Prescription drug abuse has become a dramatic public health concern in the United States, and it is not limited to “young people.” Mental health providers, physicians, and government agencies are noting increasing problems with the misuse and abuse of prescription medications amongst older adults, including the Baby Boomers. While there have not been many studies on the subject, some research shows that up to 26% of people over the age of 65 misuse or abuse their prescription drugs.
Why are so many older adults misusing or abusing their medications? Older adults who have cognitive decline, including dementia, may experience confusion about how and when to take their medications. Pain, anxiety, depression and sleep problems are common in the elderly, and the medications prescribed for these conditions can lead to abuse or dependence. Some older adults on limited incomes may “borrow” or share medications. In most cases, the abuse or misuse is not intentional, and the medication is obtained legally, by prescription.
Older adults face some particular risks if they misuse their medications. According to The Substance Abuse and Mental Health Services Administration (SAMHSA), older adults are more vulnerable to this problem because as a group they use more prescription drugs than younger adults. Due to the slowing metabolism and elimination associated with aging, even small amounts of medication can impact older adults in dramatic ways. Many older adults take multiple medications, increasing the likelihood of medication interactions. The abuse or misuse of “psychoactive drugs” taken for depression, anxiety, and insomnia is of particular concern as these drugs act on the central nervous system. If used inappropriately, or mixed with alcohol, these medications can cause sedation, memory problems, functional impairment, and/or falls. Those older adults most vulnerable to psychoactive medication abuse are socially isolated women with histories of substance abuse and mental health problems, especially depression.
What can older adults and their families do to avoid prescription drug misuse and abuse?
- Read and follow prescription drug usage instructions and ask your health care provider for information on side effects.
- Do not rush to increase the strength of your medication, especially pain medication.

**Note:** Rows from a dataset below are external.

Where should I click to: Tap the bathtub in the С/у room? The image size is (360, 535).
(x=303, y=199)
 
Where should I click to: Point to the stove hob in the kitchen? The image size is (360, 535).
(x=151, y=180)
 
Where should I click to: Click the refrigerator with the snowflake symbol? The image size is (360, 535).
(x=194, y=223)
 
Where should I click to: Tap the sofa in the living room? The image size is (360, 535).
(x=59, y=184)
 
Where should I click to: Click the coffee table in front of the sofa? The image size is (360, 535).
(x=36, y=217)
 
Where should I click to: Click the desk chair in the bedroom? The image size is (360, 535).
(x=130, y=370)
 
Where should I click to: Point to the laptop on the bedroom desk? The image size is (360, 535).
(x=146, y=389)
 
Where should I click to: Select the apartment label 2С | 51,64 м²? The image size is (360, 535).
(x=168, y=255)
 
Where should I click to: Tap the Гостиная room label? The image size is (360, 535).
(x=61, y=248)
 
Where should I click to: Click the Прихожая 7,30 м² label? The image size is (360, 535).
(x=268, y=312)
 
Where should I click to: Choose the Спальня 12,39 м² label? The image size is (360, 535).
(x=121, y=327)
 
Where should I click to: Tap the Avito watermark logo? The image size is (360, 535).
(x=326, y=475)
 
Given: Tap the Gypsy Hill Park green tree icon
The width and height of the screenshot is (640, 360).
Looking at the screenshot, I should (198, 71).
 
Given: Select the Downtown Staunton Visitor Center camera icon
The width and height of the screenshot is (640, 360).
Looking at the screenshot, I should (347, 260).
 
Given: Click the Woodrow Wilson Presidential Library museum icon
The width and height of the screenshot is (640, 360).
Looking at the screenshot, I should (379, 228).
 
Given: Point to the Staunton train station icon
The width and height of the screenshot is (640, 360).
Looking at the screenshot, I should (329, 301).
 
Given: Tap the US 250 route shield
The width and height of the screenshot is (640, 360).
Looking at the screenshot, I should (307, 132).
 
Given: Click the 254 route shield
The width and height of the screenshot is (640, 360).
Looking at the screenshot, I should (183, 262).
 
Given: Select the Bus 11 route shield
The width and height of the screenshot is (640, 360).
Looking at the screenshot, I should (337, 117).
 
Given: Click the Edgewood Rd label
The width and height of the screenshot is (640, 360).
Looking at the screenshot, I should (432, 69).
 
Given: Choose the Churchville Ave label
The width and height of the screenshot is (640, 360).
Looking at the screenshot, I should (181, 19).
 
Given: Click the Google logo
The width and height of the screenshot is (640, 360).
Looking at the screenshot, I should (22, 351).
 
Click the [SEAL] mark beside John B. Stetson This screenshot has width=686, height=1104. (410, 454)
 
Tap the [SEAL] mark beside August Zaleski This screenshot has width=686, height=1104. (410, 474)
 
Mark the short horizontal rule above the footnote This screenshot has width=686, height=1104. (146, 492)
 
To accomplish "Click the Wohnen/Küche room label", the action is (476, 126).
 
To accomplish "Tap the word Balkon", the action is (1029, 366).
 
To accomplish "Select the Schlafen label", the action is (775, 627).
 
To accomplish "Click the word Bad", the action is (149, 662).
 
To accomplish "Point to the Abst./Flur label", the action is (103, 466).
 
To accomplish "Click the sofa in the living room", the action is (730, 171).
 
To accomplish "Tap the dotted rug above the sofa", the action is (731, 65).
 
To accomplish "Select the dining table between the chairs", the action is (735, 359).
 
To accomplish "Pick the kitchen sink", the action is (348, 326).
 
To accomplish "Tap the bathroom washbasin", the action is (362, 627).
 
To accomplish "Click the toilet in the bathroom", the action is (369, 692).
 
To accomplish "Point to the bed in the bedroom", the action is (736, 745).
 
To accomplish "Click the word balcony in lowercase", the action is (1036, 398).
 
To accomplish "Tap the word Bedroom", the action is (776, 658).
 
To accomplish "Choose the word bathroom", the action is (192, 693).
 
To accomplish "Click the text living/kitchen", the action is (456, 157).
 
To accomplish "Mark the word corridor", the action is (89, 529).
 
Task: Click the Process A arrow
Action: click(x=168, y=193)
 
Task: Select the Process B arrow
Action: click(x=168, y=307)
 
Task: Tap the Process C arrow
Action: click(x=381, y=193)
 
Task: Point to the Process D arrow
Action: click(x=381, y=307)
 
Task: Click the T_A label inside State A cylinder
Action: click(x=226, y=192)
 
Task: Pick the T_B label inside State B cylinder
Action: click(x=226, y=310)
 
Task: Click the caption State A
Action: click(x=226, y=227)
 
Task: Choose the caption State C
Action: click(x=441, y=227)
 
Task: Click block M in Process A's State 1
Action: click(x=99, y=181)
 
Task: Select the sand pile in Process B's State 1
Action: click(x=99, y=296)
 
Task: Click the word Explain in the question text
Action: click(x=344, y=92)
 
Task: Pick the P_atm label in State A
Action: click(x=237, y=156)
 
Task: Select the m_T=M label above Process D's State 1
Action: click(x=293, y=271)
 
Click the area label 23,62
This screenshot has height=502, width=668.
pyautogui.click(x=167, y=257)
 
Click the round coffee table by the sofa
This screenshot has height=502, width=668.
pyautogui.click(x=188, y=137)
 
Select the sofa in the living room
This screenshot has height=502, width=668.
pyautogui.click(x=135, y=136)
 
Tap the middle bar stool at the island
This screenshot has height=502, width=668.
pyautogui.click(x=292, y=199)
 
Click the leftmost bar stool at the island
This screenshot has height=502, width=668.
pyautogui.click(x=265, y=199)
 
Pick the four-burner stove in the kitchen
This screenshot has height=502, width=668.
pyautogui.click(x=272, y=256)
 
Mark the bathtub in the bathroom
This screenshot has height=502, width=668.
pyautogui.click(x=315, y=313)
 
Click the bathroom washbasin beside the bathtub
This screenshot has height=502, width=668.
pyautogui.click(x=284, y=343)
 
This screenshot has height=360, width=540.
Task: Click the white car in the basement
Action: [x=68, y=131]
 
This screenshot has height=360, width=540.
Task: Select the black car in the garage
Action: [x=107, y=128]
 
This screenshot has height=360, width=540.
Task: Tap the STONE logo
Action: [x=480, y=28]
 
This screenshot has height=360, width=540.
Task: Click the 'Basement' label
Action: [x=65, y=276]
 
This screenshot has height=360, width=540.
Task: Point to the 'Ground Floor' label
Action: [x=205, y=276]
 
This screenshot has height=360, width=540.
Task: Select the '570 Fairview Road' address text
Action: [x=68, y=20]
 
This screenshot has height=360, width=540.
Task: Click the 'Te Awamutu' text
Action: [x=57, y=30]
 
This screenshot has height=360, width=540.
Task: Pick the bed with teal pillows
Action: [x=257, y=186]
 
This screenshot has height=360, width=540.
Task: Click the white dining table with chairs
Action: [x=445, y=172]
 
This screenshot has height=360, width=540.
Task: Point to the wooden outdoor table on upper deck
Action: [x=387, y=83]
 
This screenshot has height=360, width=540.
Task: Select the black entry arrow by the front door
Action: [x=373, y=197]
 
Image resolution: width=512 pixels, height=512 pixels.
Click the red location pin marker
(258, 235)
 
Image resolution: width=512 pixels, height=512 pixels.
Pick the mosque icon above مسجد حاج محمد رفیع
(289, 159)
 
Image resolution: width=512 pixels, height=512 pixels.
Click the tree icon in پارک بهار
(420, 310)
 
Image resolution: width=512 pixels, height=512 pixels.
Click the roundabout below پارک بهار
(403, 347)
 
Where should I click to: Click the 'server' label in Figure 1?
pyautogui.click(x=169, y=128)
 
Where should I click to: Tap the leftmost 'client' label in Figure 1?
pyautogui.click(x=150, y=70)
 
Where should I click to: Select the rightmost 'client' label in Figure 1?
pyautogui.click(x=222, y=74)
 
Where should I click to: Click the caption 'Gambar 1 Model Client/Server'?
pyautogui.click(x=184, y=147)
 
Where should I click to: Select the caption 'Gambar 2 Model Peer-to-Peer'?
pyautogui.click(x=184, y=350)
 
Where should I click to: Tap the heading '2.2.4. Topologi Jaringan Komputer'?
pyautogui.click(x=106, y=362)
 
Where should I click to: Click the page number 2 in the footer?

Talk to your doctor if your symptoms are not improving, and explore non-prescription methods to address your symptoms (such as massage, acupuncture or stretching/exercise). For depression and anxiety, consider talk therapy as well as medication therapy.
- Let your doctor and pharmacist know about every medication you are taking, prescription and over-the-counter, including supplements.
- If you are taking more than five medications, it is likely you will experience some drug interactions. Consider working with a senior care pharmacist to review your medication list and identify possible changes to discuss with your doctor.
- Never use another person’s medications. If the cost of medication is a concern for you, ask your doctor for samples and talk to your pharmacist about medication assistance programs.
- If you suspect you may have a problem with prescription drug abuse or misuse, know that you are not alone and help is available. Talk to your doctor, mental health professional, or geriatric care manager for local resources.